For staff, the appeal is obvious. They get the tools they feel they need, right now. Small businesses that previously could not afford custom software are suddenly experimenting with internal apps, websites, workflows, and automation systems built almost entirely through AI prompts.

The problem is that speed and convenience rarely come without risks.

Vibe coding often encourages rapid experimentation rather than structured software engineering. A user might ask an AI tool to “build a customer portal with login functionality” or “create a booking system connected to a database”, receive working code, and deploy it immediately without properly understanding what has actually been created underneath.

That is where security concerns start to appear.

AI-generated code can absolutely produce secure applications, but it can also introduce vulnerabilities that inexperienced users may never notice. In many cases, the code works perfectly from a functionality perspective while still containing serious weaknesses behind the scenes.

One common issue is poor authentication handling. AI tools sometimes generate login systems that store passwords incorrectly, fail to validate sessions properly, or miss important protections such as rate limiting and multi-factor authentication support. To a business owner testing the system, everything appears functional. To an attacker, it may be an easy target.

Another growing concern is accidental exposure of sensitive information. During vibe coding, users often paste API keys, passwords, database details, or internal documentation directly into AI prompts. If organisations are not careful about which AI platforms they use and how data is processed, confidential business information could end up stored externally or used in future model training.

There is also the issue of dependency management. AI-generated applications frequently rely on open-source packages and libraries. Some of these dependencies may already contain known vulnerabilities or may no longer be maintained. A traditional development process would normally include security reviews and dependency scanning, but many vibe-coded projects skip those steps entirely because the focus is on speed.

The rise of “shadow IT” is another challenge for businesses.
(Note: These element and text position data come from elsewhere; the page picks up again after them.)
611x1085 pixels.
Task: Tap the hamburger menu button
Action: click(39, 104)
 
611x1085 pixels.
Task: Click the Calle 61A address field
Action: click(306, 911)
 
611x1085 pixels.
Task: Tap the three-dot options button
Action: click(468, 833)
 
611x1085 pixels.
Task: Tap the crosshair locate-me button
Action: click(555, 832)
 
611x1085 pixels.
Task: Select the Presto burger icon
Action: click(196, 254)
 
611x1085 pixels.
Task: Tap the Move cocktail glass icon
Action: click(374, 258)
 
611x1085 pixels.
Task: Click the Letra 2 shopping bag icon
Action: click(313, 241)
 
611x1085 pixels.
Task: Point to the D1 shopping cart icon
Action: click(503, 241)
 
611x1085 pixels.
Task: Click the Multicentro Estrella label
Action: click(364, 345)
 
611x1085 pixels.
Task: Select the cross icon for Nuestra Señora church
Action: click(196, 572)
Staff members can now build surprisingly capable applications without involving the IT department at all. Marketing teams might create customer data tools. HR teams may automate onboarding processes. Operations staff could build dashboards connected to live business systems. While this innovation can improve productivity, it also creates environments where unapproved applications are handling sensitive company data without proper governance or oversight.

For managed IT providers and cybersecurity teams, this trend creates a difficult balancing act. Blocking AI tools entirely is unrealistic and often unpopular with staff. At the same time, allowing unrestricted use without policies introduces significant risks.
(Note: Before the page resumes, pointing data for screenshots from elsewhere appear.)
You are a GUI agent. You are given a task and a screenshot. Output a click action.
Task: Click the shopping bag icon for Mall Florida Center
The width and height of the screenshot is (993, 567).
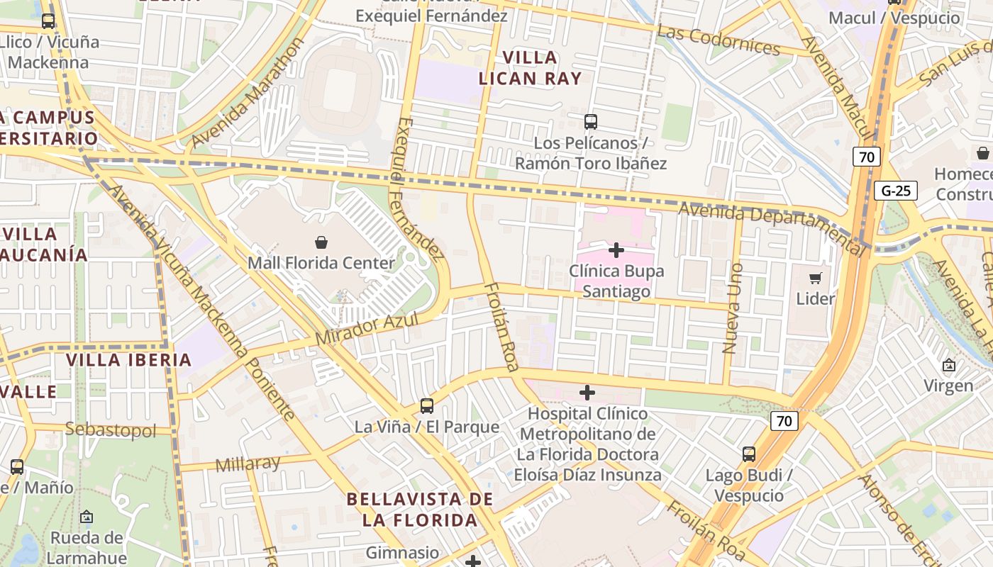[321, 242]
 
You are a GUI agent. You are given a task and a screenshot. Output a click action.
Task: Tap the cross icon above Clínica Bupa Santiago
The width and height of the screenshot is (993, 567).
[616, 249]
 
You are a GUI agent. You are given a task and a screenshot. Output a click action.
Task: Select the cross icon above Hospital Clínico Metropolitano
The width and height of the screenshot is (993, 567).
[587, 392]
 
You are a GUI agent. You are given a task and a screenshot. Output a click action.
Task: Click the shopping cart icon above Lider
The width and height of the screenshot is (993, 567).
[815, 278]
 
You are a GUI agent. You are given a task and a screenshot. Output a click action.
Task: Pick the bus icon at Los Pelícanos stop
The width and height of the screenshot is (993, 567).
[590, 121]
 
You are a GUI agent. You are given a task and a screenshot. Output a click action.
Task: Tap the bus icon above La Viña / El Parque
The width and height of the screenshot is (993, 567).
[426, 405]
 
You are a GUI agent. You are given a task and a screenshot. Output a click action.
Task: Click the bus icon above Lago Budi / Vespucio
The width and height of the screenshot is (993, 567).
[748, 454]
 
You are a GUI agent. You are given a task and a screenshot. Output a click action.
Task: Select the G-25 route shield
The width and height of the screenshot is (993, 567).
[896, 191]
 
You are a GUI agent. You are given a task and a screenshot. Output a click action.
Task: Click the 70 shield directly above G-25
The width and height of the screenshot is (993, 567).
[867, 157]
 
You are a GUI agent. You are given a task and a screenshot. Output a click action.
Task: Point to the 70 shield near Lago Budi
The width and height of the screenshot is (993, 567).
[784, 421]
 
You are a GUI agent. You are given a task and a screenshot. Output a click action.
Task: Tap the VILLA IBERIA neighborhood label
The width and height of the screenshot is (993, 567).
[129, 359]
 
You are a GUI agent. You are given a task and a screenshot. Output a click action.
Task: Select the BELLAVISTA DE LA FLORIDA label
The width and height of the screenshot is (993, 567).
[419, 509]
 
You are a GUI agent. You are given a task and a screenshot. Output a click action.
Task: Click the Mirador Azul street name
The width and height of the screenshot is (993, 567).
[366, 329]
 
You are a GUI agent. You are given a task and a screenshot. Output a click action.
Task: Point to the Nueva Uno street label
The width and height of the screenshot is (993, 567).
[732, 308]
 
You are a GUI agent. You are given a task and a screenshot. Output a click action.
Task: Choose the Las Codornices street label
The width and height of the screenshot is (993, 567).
[718, 40]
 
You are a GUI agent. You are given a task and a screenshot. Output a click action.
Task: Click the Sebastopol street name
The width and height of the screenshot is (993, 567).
[110, 430]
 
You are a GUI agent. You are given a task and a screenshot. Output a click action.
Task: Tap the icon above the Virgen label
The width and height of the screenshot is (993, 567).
[948, 366]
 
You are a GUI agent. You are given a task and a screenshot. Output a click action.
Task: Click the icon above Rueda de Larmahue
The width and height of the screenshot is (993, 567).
[87, 517]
Businesses adopting vibe coding should treat AI-generated software exactly the same way they would treat traditionally developed software. Security reviews, testing, access controls, backups, logging, and ongoing patch management still matter. AI can accelerate development, but it does not remove the need for proper IT governance.

The businesses likely to succeed with vibe coding will be the ones that combine AI speed with human oversight and management. Staff can use AI to accelerate repetitive tasks while still applying security knowledge and best practices. IT teams can introduce approval workflows and policies that allow innovation without losing control of company systems plus control the systems used.